▸ **Excerpted passage**:

    Last week, Swiss police reported that two Pablo Picasso paintings were stolen from an exhibition near Zurich. The two oil paintings, "Tete de cheval" ("Head of horse") and Verre et pichet ("Glass and pitcher"), were on loan from the Sprengel Museum in Hannover, Germany.

    Zurich police were pursuing the possibility that the Picasso theft was connected with the robbery, and are in contact with investigators in that case to see if there are any links, Cortesi said.

    At the end of the 1980s, three armed men made off with 21 Renaissance paintings worth hundreds of millions of dollars from a Zurich art gallery. Stolen works included some by Jan Mertens the younger, Jan Steen, Willem van Aelst and Dirk Hals. The case was made public in 1989 when FBI agents in New York arrested two Belgians and recovered stolen paintings.

    In 1994, seven Picasso paintings worth an estimated $44 million were stolen from a Zurich gallery. They were recovered in 2000. A Swiss man and two Italians were jailed for the theft. The stolen paintings included Picasso's "Seated Woman," and "Christ of Montmartre." The two pictures had been stolen from the gallery once before, in 1991.

  2. Here are three of the paintings in question:

    Claude Monet's "Poppy field at Vetheuil"

    Vincent van Gogh's "Blooming Chestnut Branches"

    Paul Cezanne's "Boy in the Red Waistcoat"
    Poppy Field.jpg Blooming Chestnut Branches.jpg Red Waistcoat.jpg
  3. I was at a doctor's appointment and while I was waiting, this story as a news brief came on the screen. I remember letting out an audible gasp.

    That pisses me off SO much! Suppose those were damaged?
  4. How do these people get away with this? It has to be an inside job!
  5. Swiss police say found 2 stolen Zurich artworks

    By Sven Egenter Reuters - 2 hours 58 minutes ago
    ZURICH (Reuters) - Swiss police have found two of the four oil paintings by 19th Century masters, which were stolen from a Zurich museum earlier this month in one of Europe's biggest art thefts, they said on Tuesday

    The two paintings, by van Gogh and Monet, were found on Monday in a car parked outside a Zurich psychiatric hospital, police said and have an estimated value of 70 million Swiss francs (33 million pounds).

    Police were notified about the paintings by an employee of the hospital on Monday afternoon who told them there was a suspicious white vehicle in the car park in front of the clinic and there were two pictures sitting on the back seat, the police said in a statement.

    Police did not comment on the possible identity of the robbers as investigations were continuing and also said that they were not aware that a ransom had been paid.

▸ **Complete the following**:
**1.** Reproduce the part of the Zurich art theft text that opens with the words containing "Vincent van Gogh's" and closes with "an inside job!".
**2.** Answer these questions using the Zurich art theft text.
(a) Which museum lent the two Picasso oil paintings to the exhibition near Zurich?
(b) In what year were seven Picasso paintings stolen from a Zurich gallery?
(c) Where were the van Gogh and Monet paintings found?
**3.** Decide whether each statement agrees with the Zurich art theft text. Answer yes or no, and quote the words that decide it.
(a) The seven Picasso paintings stolen in 1994 were later recovered in 2000.
(b) Two armed men stole the 21 Renaissance paintings.
(c) Police confirmed that a ransom had been paid.
The entries come from a separate source, unrelated to the text.

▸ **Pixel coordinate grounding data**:
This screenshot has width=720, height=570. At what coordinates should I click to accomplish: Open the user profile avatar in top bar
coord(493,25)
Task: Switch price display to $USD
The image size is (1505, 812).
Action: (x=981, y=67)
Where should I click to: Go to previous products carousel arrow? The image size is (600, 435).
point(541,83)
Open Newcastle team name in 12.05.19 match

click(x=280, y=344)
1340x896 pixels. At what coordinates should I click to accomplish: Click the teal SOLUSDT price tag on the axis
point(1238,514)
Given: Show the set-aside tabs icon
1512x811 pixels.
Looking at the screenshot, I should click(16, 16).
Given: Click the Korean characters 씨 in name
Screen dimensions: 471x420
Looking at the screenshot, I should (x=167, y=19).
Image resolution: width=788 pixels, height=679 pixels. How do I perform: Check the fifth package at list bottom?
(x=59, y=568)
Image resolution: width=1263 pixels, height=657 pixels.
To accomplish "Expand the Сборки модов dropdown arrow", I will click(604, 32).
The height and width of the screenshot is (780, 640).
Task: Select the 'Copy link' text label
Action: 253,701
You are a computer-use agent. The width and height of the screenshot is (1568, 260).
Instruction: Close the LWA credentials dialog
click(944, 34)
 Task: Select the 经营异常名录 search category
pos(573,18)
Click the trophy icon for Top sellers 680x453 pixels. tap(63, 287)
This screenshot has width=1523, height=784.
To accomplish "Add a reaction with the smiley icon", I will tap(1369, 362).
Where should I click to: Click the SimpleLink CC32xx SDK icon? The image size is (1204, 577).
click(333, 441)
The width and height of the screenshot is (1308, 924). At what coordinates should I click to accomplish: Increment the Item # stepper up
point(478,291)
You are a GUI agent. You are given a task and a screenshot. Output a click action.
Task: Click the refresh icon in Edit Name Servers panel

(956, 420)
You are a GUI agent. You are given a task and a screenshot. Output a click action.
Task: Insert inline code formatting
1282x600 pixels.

▸ **Task responses**:
**1.**
Vincent van Gogh's "Blooming Chestnut Branches"

    Paul Cezanne's "Boy in the Red Waistcoat"
    Poppy Field.jpg Blooming Chestnut Branches.jpg Red Waistcoat.jpg
  3. I was at a doctor's appointment and while I was waiting, this story as a news brief came on the screen. I remember letting out an audible gasp.

    That pisses me off SO much! Suppose those were damaged?
  4. How do these people get away with this? It has to be an inside job!

**2.**
(a) The Sprengel Museum in Hannover, Germany.
(b) 1994.
(c) In a car parked outside a Zurich psychiatric hospital.

**3.**
(a) Yes: "They were recovered in 2000."
(b) No: "three armed men made off with 21 Renaissance paintings"
(c) No: "they were not aware that a ransom had been paid"